[Stored data]
/---

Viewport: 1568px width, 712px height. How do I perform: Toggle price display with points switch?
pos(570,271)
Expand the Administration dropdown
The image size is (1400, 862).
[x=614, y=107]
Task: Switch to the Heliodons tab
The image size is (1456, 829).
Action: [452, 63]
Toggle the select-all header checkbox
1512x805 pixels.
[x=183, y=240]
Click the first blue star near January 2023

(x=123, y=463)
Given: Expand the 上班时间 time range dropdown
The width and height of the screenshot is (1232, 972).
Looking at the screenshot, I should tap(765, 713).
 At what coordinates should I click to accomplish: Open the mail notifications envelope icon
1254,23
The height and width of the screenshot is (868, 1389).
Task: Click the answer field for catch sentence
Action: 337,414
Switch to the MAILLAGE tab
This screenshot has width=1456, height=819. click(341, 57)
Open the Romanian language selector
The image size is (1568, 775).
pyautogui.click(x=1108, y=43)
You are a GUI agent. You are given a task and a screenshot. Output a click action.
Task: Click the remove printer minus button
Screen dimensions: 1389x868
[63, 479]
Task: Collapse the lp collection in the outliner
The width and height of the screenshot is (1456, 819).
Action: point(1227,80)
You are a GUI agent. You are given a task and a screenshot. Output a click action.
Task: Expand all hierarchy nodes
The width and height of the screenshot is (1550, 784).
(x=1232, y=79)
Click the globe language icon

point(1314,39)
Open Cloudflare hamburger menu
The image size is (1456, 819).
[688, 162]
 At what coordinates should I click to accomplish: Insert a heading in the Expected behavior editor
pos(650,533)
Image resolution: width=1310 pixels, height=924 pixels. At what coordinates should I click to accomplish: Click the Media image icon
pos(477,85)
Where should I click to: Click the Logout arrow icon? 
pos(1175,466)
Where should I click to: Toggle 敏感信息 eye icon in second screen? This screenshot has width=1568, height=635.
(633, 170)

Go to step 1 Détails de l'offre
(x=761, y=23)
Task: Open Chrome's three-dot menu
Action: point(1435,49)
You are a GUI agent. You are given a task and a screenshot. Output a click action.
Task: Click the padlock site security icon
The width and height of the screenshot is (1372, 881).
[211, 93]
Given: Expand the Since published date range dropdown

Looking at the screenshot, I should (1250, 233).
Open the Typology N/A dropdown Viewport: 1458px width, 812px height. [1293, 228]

\---

TASK ITEM →
Copy the records above exactly, starting at the line that contains "Given: Expand the Since" and ending at the last line, and leave out all earlier lines.

RESPONSE TO THE TASK →
Given: Expand the Since published date range dropdown

Looking at the screenshot, I should (1250, 233).
Open the Typology N/A dropdown Viewport: 1458px width, 812px height. [1293, 228]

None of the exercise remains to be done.